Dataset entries
········

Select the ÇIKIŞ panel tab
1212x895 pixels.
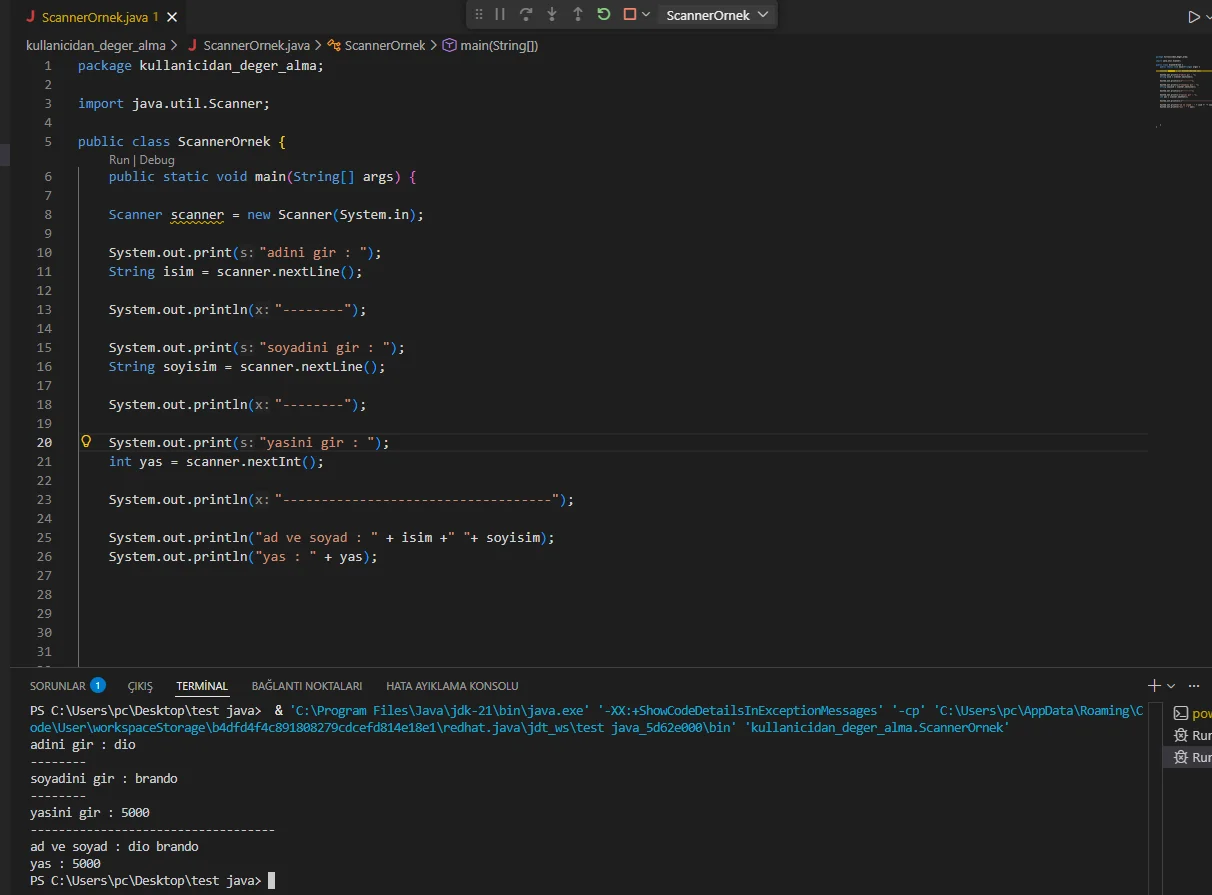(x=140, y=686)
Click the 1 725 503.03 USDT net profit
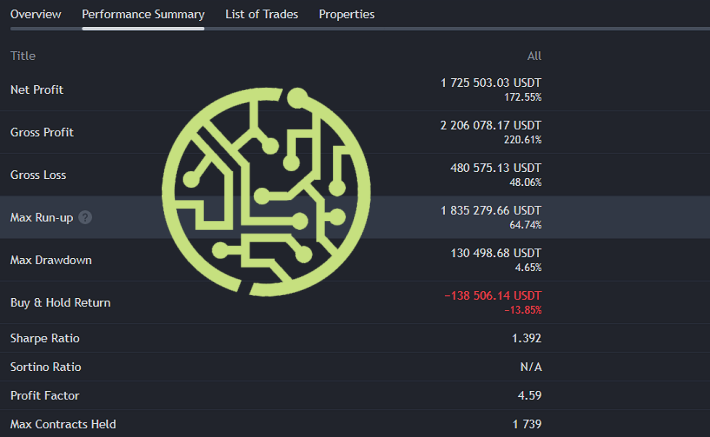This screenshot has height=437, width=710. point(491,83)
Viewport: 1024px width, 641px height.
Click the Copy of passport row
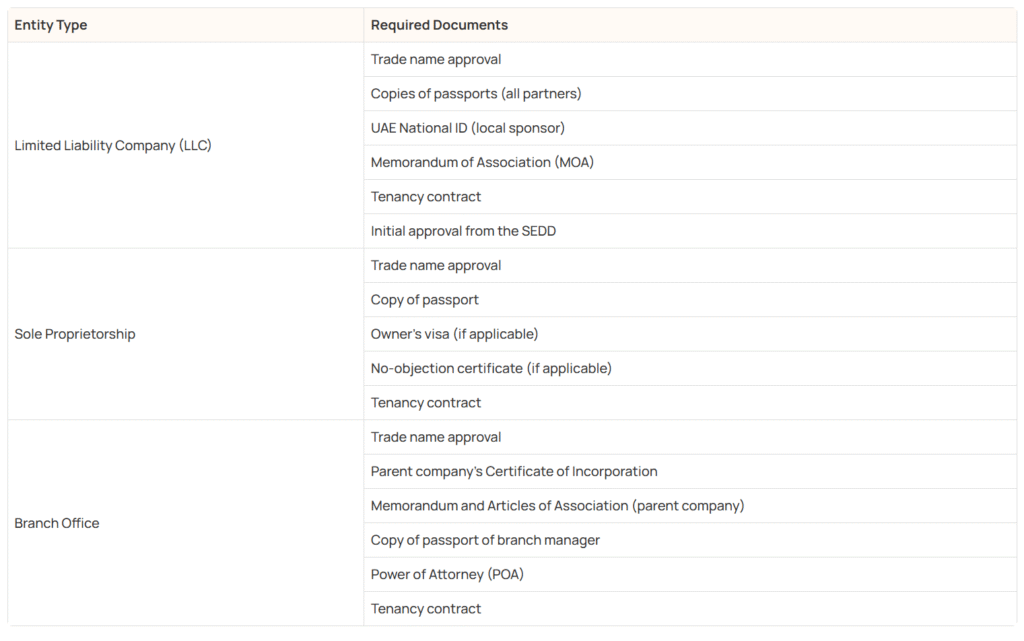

········

TASK INSTRUCTIONS:
Transcribe all of the records above exactly; no image should appear in what you write.

TASK OUTPUT:
Select the ÇIKIŞ panel tab
1212x895 pixels.
(x=140, y=686)
Click the 1 725 503.03 USDT net profit
This screenshot has height=437, width=710. point(491,83)
Viewport: 1024px width, 641px height.
Click the Copy of passport row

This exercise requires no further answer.